◆ Direction
Format the entries from the line with "Task: Click the quantity input field" up to and including the line with "pos(613,577)" as a JSON list of strings, one string per line. Skip blank lines and omit the pictures.
========================
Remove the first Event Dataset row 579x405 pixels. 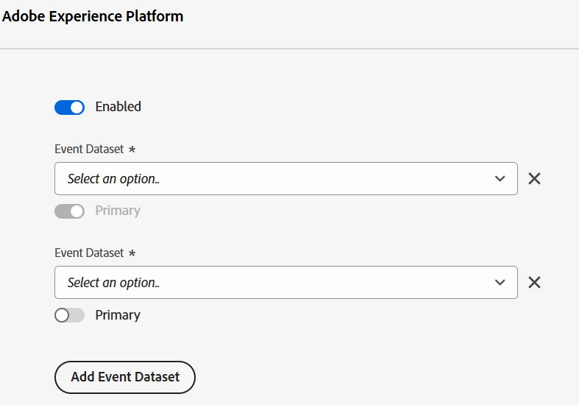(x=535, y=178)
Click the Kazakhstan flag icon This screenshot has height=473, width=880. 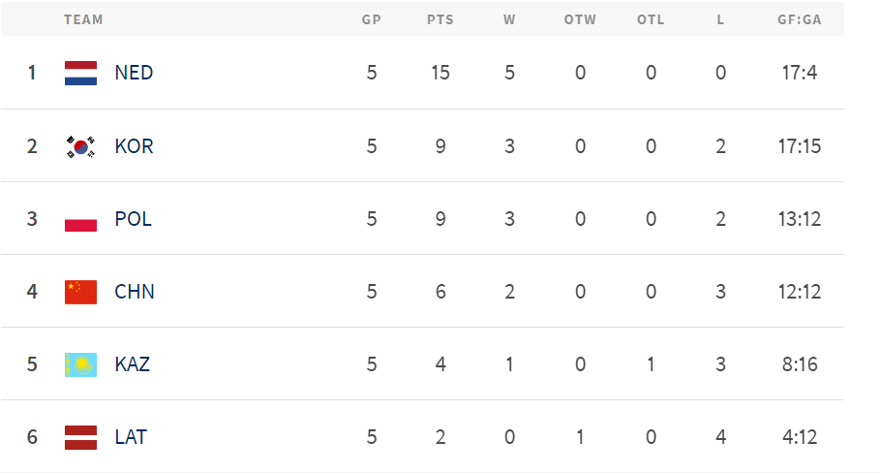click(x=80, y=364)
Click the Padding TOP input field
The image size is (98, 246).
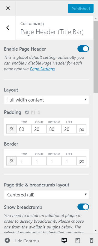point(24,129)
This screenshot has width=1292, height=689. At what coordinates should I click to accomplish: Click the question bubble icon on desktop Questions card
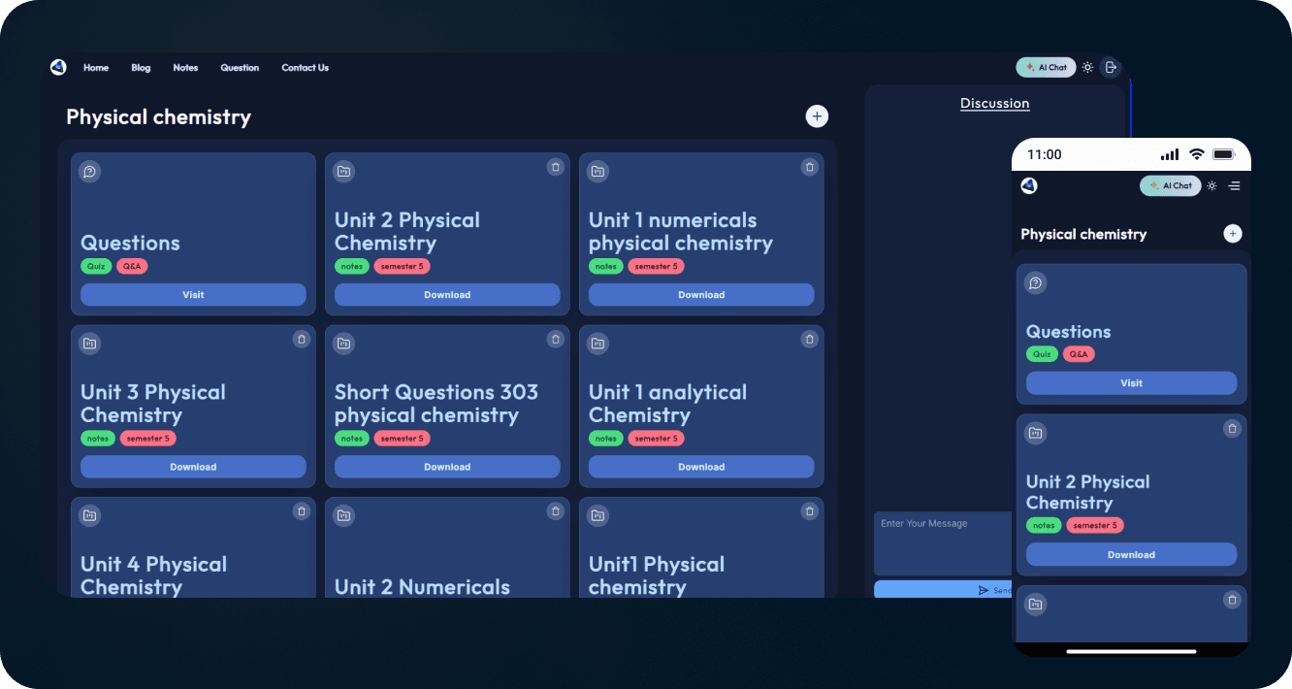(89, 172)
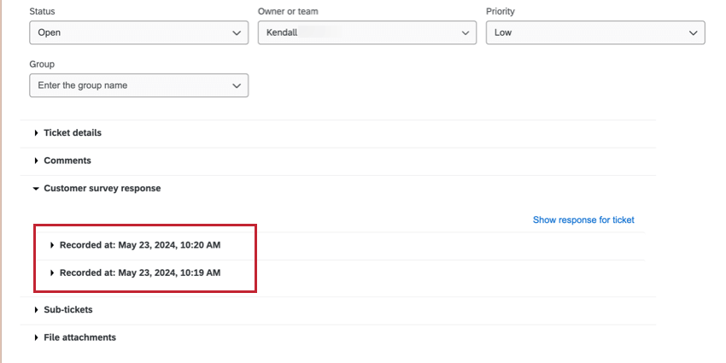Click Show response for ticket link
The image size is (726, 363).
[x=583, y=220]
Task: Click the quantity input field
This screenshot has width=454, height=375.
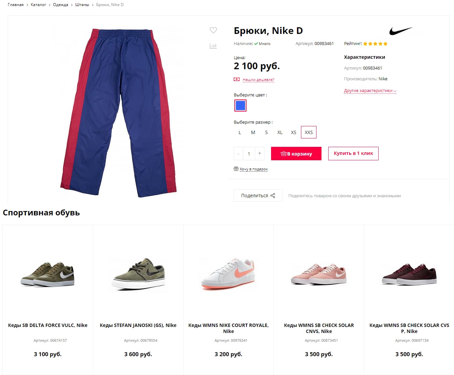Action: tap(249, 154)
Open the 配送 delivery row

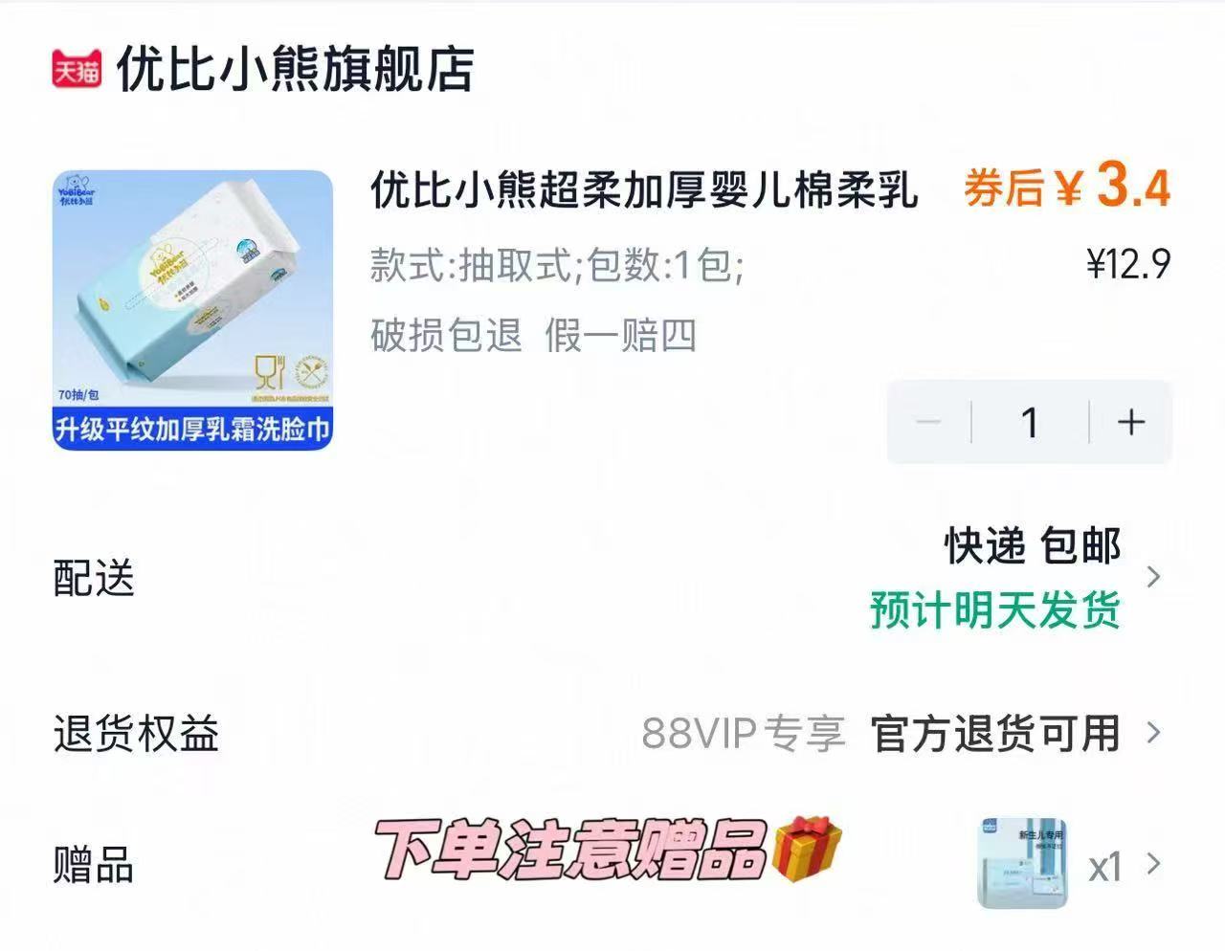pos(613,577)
========================
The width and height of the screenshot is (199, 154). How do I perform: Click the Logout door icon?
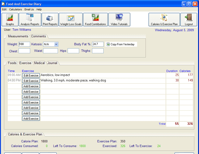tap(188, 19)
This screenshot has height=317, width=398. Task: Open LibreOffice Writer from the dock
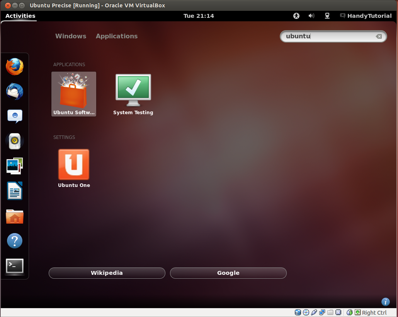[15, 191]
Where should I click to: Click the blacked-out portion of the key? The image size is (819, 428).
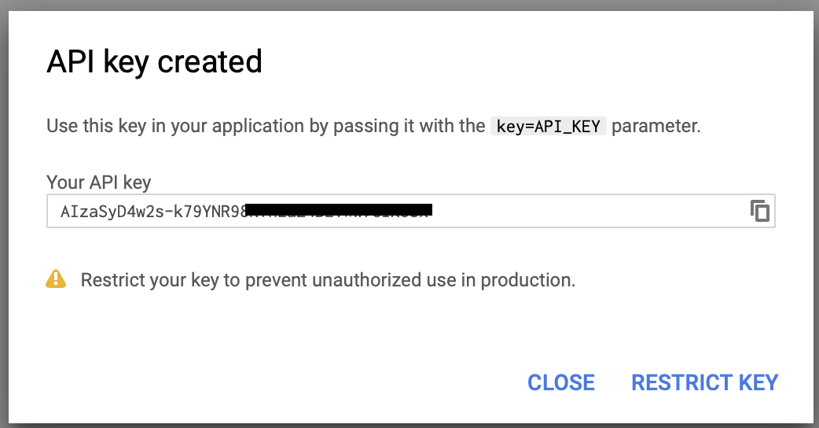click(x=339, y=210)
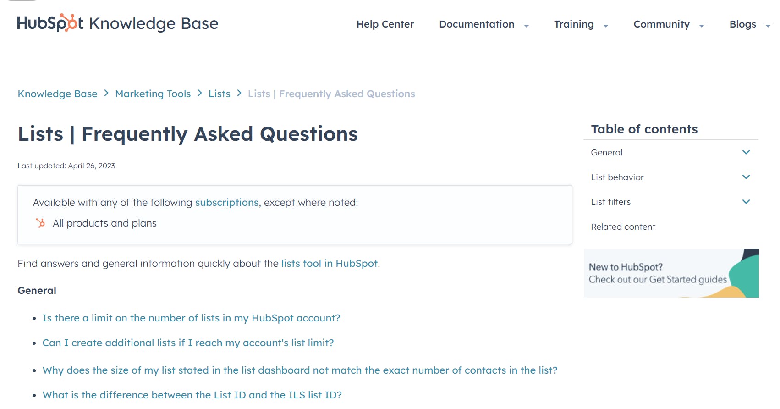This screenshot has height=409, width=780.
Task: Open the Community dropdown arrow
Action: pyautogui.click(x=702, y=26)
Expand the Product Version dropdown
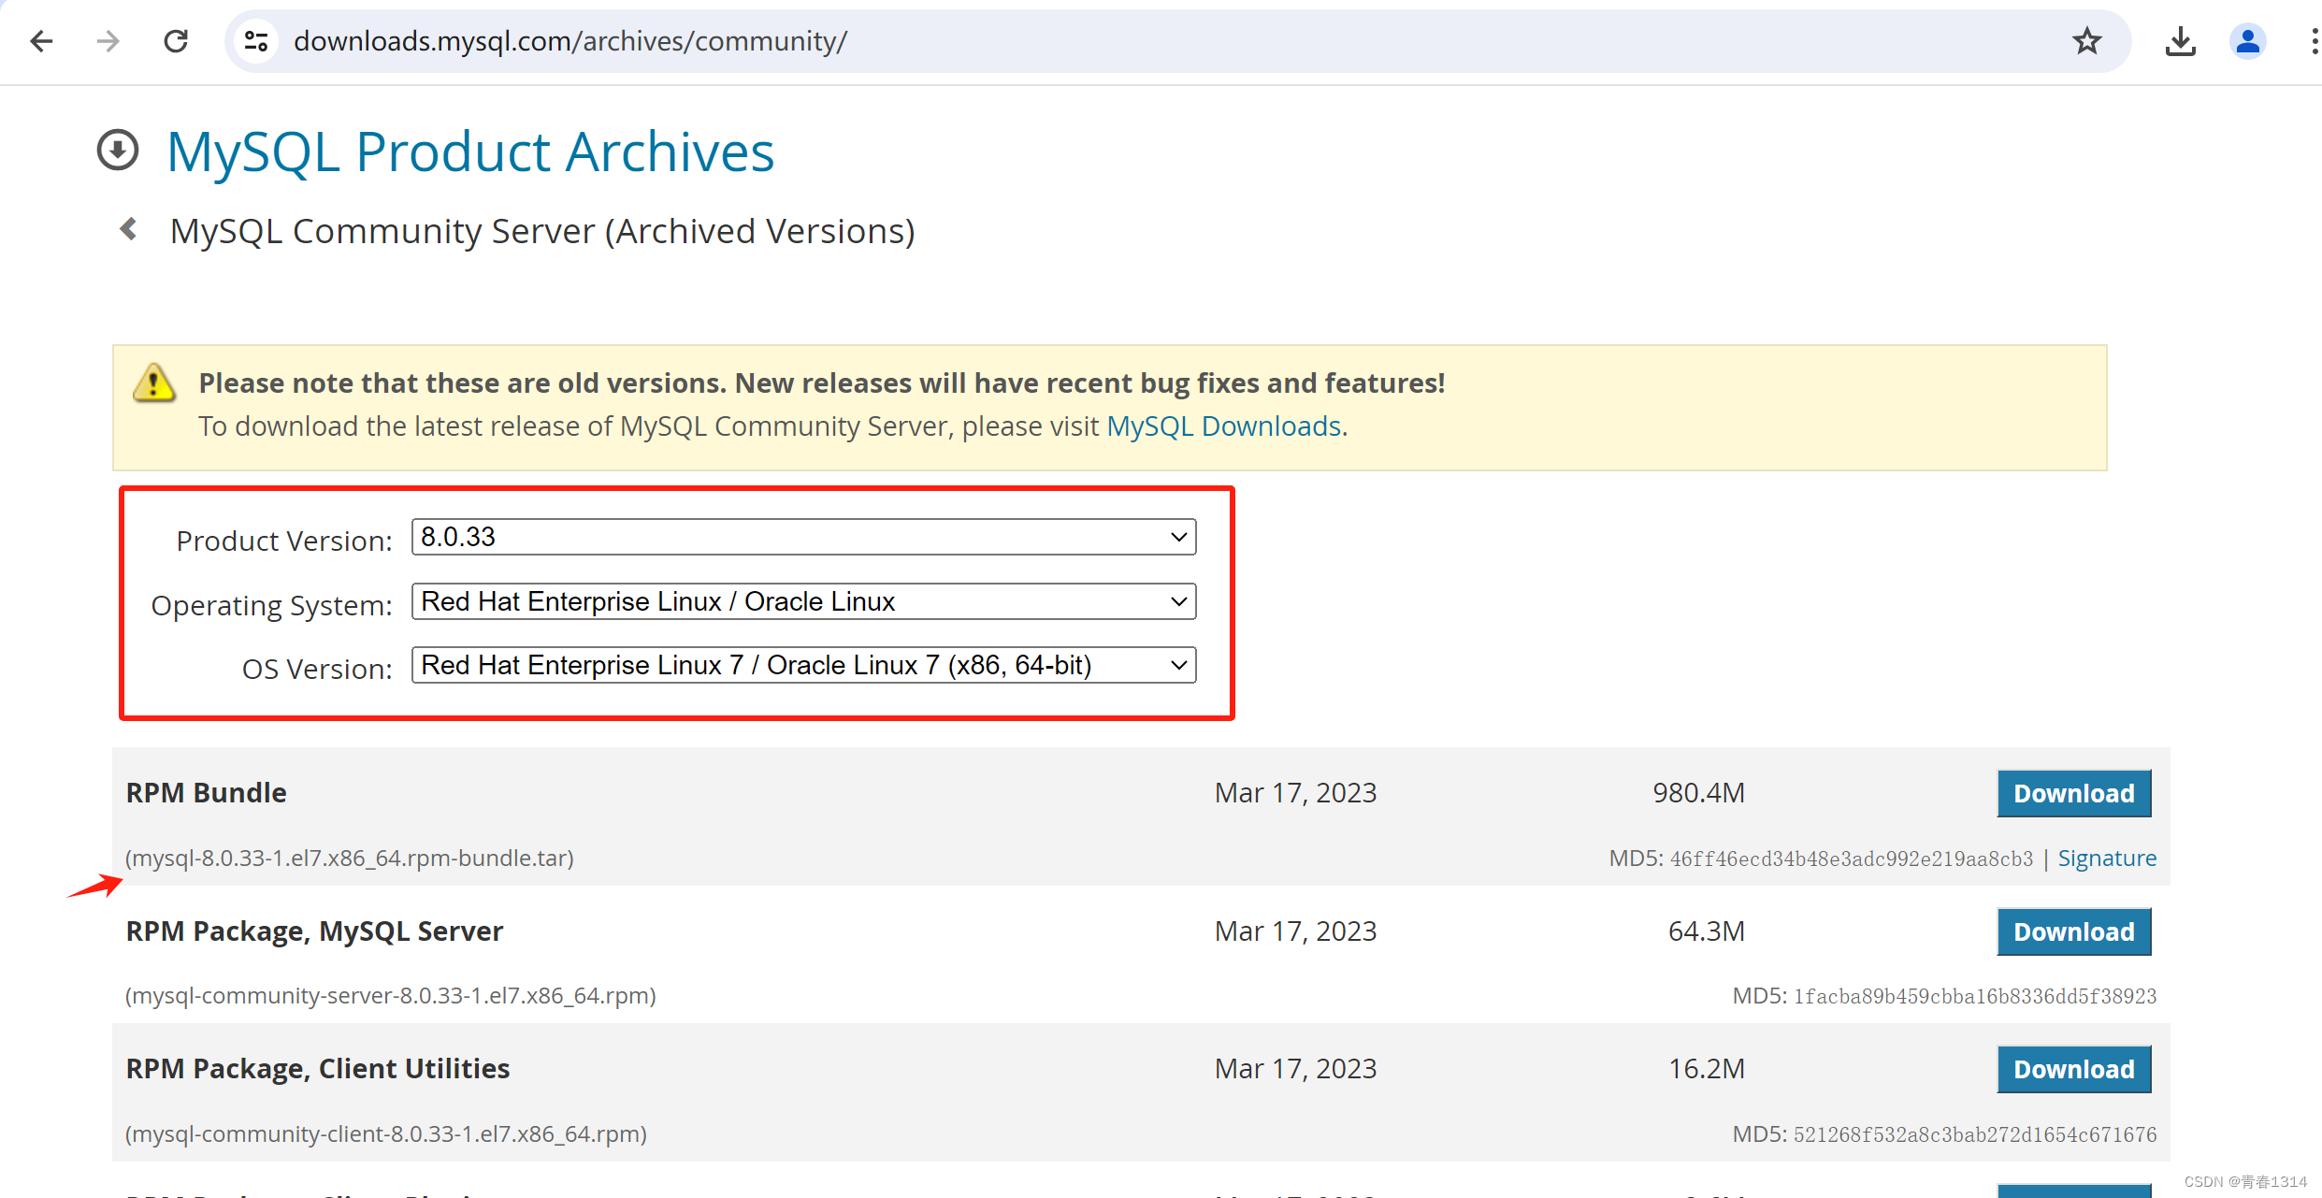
========================
◆ Written answer
[
  "Task: Click the quantity input field",
  "This screenshot has width=454, height=375.",
  "Action: tap(249, 154)",
  "Open the 配送 delivery row",
  "pos(613,577)"
]